Where In-Memory Computing is Going in 2021

The adoption of in-memory computing platforms has steadily increased over the past decade, growing in popularity as tra­ditional disk-based databases could no lon­ger provide the performance and scalability businesses needed to collect and analyze soaring volumes of business data. In-mem­ory computing platforms, built using a clus­ter of servers, pool the available RAM and CPU power, enabling data and processing to be distributed across the cluster for blazing fast performance and massive scalability to enable real-time business processes.

Some industries, such as financial services, have embraced in-memory computing for decades. Others, such as food delivery, e-commerce, logistics, and remote access and collaboration services, did so throughout 2020 as companies faced COVID-19-fueled surges in website visitors, delivery requests, sales transactions, video streaming and more. In-memory computing platforms enabled these businesses to rapidly scale to support these dramatic usage increases.

A surge in in-memory computing adop­tion by businesses for a growing number of use cases has led to an increase in in-mem­ory computing practitioners. This in turn has led to greater adoption of in-memory computing technology and the acceleration of innovation for in-memory computing platforms overall.

As we continue through 2021 and in-memory computing platforms mature, we will see the number of industries and companies adopting these solutions con­tinue to grow. This trend will last far beyond the effects of the pandemic as companies shift their focus to meeting new strategic and competitive demands driven by digital transformation initia­tives. Increasing adoption of in-memory computing will also be accompanied by the following key trends powered by the technology’s real-time capabilities and massive scalability.

Rapidly Improving Application Perfor­mance and Scalability

First, watch for in-memory data grids (IMDGs) to become the solution of choice for more and more businesses that need an easily implementable approach to main­taining or improving performance while increasing application throughput.

Because IMDGs cache application data in RAM and apply massively parallel pro­cessing (MPP) across a distributed cluster of server nodes, they provide a simple and cost-effective path to dramatically improv­ing application performance. An IMDG is a component of an in-memory computing platform. An IMDG can be inserted between an existing application and disk-based data­base without major changes to either layer. The distributed architecture also enables rapidly scaleout of applications by allowing the RAM and compute power of the cluster to be increased simply by adding new server nodes. The platform automatically recog­nizes new nodes added to the cluster and redistributes data and compute across them.

Digital Integration Hubs

The next trend to watch is the rise of the IMDG-powered digital integration hub (DIH). Digital integration hubs are rapidly increasing in popularity because of their abil­ity to power one of the hallmarks of digital transformations: real-time business processes that require access to multiple data sources to create 360-degree views of customers and the business. The DIH leverages an IMDG as a high-performance data access layer for aggre­gating a subset of data from multiple source systems. This data can then be simultane­ously accessed by any number of business applications through a variety of common APIs such as SQL or REST at in-memory speeds. Synchronization between the IMDG and data sources which can include relational and NoSQL databases, data warehouses, data lakes, cloud-based applications, and stream­ing data is continuous to ensure the data in the in-memory cache is always current as changes are made to the underlying data­stores. This makes the DIH ideal for launch­ing a variety of critical real-time initiatives, from recommendation engines to automated business decision making to real-time upsell and cross-sell offers.

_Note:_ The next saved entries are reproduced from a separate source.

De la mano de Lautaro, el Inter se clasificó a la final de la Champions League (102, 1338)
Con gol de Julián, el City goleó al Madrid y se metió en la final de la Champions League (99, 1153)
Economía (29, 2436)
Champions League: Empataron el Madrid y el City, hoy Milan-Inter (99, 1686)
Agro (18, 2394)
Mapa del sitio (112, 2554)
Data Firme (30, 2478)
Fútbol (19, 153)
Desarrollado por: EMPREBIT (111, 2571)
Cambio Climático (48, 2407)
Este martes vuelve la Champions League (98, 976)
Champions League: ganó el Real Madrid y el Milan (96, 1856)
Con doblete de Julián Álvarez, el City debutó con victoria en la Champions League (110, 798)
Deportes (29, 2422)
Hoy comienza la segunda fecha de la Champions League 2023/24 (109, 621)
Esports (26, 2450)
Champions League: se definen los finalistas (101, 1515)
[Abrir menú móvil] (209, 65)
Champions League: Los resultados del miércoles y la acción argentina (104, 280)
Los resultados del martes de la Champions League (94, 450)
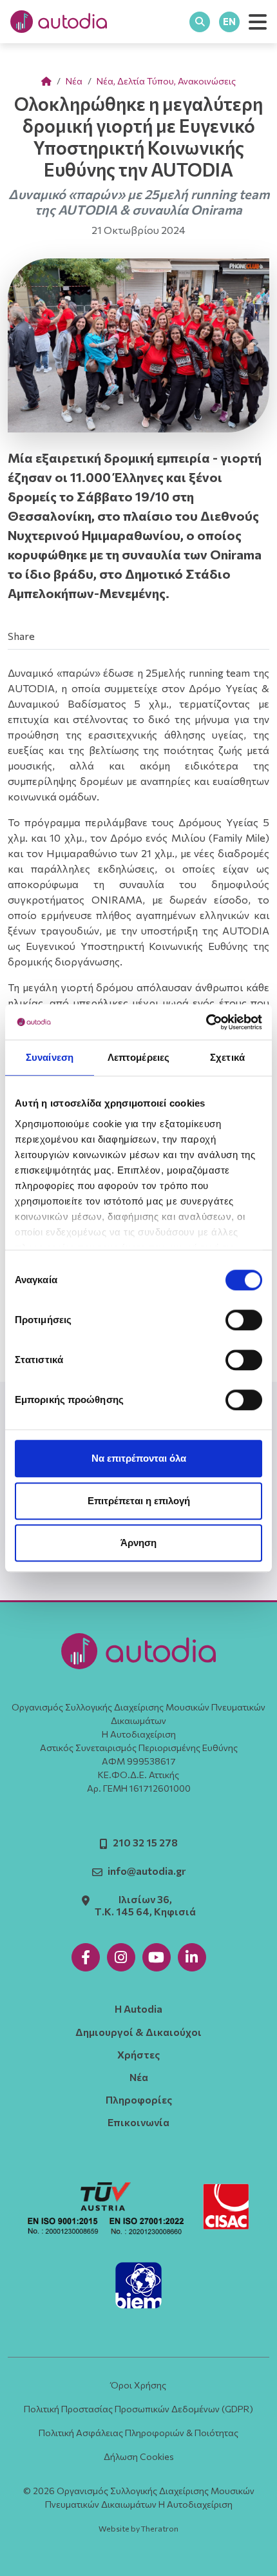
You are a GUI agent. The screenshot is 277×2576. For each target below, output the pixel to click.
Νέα (74, 80)
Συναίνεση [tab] (49, 1057)
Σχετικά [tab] (227, 1057)
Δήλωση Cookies (139, 2456)
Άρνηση (138, 1542)
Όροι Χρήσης (138, 2384)
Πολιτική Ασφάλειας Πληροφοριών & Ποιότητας (138, 2432)
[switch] (243, 1320)
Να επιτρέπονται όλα (138, 1458)
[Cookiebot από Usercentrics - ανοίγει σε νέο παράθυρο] (205, 1022)
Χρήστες (138, 2054)
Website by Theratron (138, 2528)
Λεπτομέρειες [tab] (138, 1057)
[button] (258, 22)
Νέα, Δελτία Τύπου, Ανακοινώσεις (166, 80)
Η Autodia (138, 2008)
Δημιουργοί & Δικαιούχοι (138, 2032)
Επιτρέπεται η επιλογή (139, 1500)
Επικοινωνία (138, 2122)
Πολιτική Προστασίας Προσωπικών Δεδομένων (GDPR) (138, 2408)
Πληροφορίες (139, 2099)
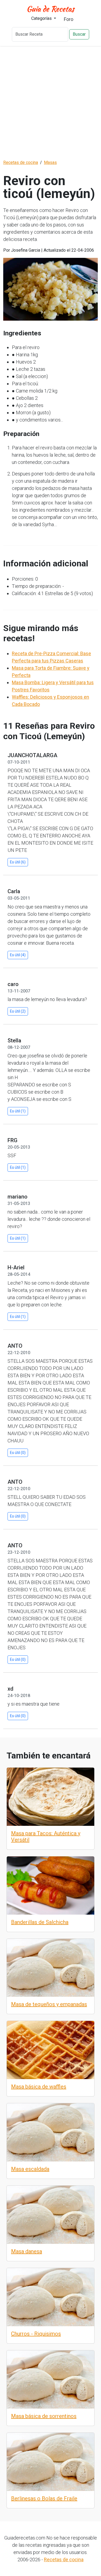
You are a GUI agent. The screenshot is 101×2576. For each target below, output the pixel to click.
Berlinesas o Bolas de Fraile (44, 2498)
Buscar (79, 34)
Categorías (42, 18)
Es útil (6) (18, 862)
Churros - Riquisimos (36, 2334)
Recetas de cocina (63, 2559)
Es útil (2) (18, 1011)
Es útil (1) (18, 1111)
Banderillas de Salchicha (39, 1922)
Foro (68, 19)
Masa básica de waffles (38, 2086)
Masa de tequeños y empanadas (49, 2004)
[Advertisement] (50, 102)
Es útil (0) (18, 1452)
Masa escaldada (30, 2169)
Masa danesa (26, 2251)
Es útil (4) (18, 955)
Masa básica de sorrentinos (43, 2416)
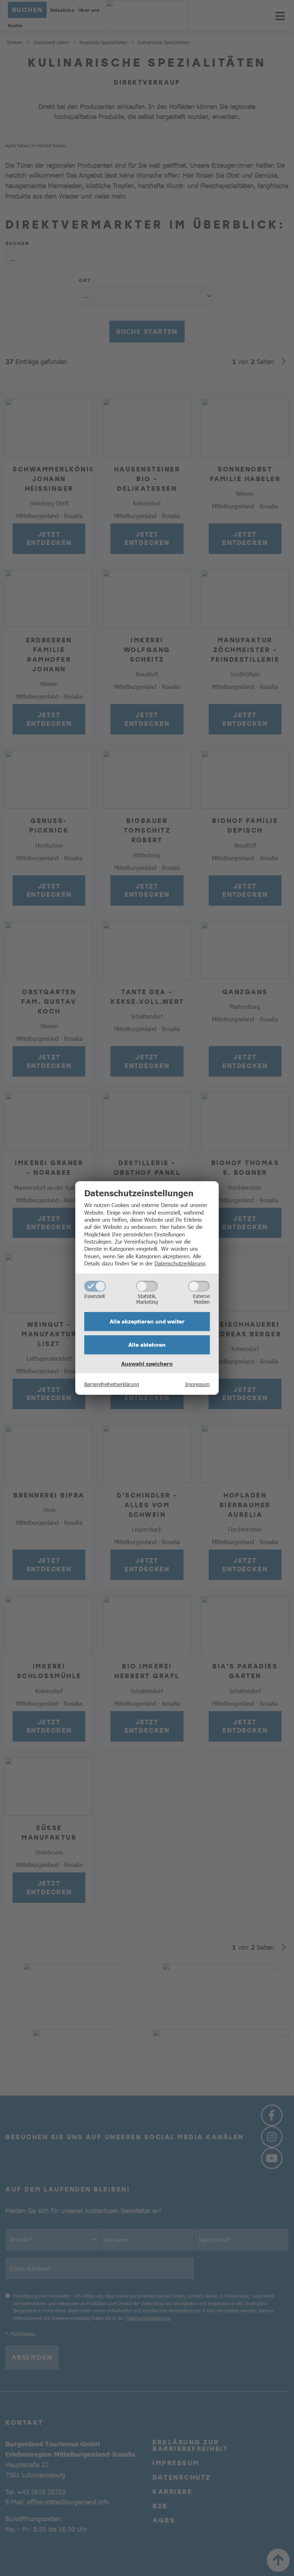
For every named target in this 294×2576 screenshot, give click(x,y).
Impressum (197, 1384)
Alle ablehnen (147, 1344)
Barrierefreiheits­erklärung (111, 1384)
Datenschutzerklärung (180, 1263)
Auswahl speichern (147, 1363)
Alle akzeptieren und (147, 1321)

The last big in-memory computing-pow­ered trend to watch in 2021 is the accelerat­ing adoption of hybrid transactional/analyt­ical processing (HTAP).

HTAP enables businesses to perform real-time analytics directly on their transactional or operational data, eliminating the need for a time-consuming ETL: process to move operational data to a separate datastore. In this way, HTAP enables real-time digital busi­ness across a range of data-intensive indus­tries, from financial services and e-commerce to healthcare, transportation, and logistics.

Increasing HTAP adoption is also tied to soaring demand to roll out applications that can update their machine learning models in real-time. Providing what Gartner calls “in-process HTAP,” an in-memory comput­ing-powered data grid can enable a contin­uous learning infrastructure in which the machine learning (ML) model is updated in real time based on new operational data flowing into the system.

Driving Real-Time Processes

In-memory computing has solidified its place as the most flexible and cost-effective strategy for achieving achieving real-time business processes using all of the relevant data in an organization’s systems As a result, we can expect to see in-memory computing adoption continue to accelerate for years to come as companies rely on it to achieve ever-greater levels of application speed and scal­ability as well as real-time data access across all datastores.